Reischauer Susanne, Pieber Bartholomäus
Department of Biomolecular Systems, Max Planck Institute of Colloids and Interfaces, Am Mühlenberg 1, 14476 Potsdam, Germany.
Department of Chemistry and Biochemistry, Freie Universität Berlin, Arnimalle 22, 14195 Berlin, Germany.
iScience. 2021 Feb 19;24(3):102209. doi: 10.1016/j.isci.2021.102209. eCollection 2021 Mar 19.
Visible light photocatalysis has become a powerful tool in organic synthesis that uses photons as traceless, sustainable reagents. Most of the activities in the field focus on the development of new reactions via common photoredox cycles, but recently a number of exciting new concepts and strategies entered less charted territories.

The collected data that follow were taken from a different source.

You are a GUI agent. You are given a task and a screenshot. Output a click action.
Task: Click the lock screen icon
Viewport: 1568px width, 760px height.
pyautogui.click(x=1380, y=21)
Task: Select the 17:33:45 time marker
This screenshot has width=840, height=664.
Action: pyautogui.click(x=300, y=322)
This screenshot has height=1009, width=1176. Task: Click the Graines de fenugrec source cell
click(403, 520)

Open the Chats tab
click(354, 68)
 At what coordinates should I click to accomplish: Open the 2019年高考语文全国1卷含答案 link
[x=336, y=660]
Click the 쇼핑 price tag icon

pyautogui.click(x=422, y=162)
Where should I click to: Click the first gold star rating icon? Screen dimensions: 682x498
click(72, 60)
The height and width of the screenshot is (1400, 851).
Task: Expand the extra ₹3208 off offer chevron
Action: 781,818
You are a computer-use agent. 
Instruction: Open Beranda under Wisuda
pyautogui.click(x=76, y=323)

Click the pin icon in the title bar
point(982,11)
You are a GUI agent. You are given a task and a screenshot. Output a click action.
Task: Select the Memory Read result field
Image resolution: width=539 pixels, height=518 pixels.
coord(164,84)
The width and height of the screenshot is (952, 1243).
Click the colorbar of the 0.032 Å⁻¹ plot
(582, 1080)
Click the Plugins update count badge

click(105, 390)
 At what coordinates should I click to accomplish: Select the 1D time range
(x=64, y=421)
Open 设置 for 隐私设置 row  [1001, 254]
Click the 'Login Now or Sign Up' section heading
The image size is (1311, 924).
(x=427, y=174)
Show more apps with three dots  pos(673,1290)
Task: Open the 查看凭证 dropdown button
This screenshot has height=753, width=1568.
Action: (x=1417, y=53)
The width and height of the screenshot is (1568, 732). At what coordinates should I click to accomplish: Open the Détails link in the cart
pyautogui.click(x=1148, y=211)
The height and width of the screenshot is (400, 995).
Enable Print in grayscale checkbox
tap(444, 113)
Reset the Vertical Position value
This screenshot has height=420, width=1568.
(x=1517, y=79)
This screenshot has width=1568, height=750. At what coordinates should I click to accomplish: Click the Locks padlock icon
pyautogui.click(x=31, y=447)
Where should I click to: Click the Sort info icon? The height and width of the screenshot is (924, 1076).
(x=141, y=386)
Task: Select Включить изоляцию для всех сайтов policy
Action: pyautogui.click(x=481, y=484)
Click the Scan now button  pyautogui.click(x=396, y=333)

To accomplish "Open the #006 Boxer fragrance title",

We survey approaches that enable the use of longer wavelengths and show that the wavelength and intensity of photons are import parameters that enable tuning of the reactivity of a photocatalyst to control or change the selectivity of chemical reactions. In addition, we discuss recent efforts to substitute strong reductants, such as elemental lithium and sodium, by light and technological advances in the field.
可见光光催化已成为有机合成中的一种强大工具,它将光子用作无痕、可持续的试剂。该领域的大部分活动都集中在通过常见的光氧化还原循环开发新反应上,但最近一些令人兴奋的新概念和策略进入了较少探索的领域。我们综述了能够使用更长波长的方法,并表明光子的波长和强度是重要参数,可用于调节光催化剂的反应性,以控制或改变化学反应的选择性。此外,我们还讨论了最近在该领域用光替代强还原剂(如金属锂和钠)的努力以及技术进展。